Task to carry out:
Write out exactly the line containing "Task: Click Doug" along with each line that follows it in the records below, and no others.

Data for this exercise:
※ ※ ※

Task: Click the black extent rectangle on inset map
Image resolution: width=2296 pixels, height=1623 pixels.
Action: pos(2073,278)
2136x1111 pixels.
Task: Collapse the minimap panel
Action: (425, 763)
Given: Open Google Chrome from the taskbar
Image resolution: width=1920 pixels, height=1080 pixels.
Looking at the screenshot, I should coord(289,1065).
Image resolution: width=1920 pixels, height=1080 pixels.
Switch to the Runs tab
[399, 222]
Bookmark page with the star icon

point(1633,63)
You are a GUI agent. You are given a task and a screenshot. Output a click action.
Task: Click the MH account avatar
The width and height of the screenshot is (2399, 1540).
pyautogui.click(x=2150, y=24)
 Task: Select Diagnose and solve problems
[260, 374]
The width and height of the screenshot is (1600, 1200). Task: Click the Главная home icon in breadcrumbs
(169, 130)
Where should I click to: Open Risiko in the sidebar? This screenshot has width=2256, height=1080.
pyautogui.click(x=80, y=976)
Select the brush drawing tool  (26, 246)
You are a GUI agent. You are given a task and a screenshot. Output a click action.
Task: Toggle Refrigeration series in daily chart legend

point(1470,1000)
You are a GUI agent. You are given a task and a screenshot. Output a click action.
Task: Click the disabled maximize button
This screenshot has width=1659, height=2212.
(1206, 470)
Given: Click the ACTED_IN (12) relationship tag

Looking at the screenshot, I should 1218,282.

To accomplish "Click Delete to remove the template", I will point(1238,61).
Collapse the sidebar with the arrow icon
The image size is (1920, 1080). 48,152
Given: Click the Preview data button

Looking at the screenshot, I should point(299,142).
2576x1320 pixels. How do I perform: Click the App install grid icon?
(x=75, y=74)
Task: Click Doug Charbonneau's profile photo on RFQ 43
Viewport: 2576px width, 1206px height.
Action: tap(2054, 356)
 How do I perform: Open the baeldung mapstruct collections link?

※ ※ ※

Response:
Task: Click Doug Charbonneau's profile photo on RFQ 43
Viewport: 2576px width, 1206px height.
Action: tap(2054, 356)
 How do I perform: Open the baeldung mapstruct collections link?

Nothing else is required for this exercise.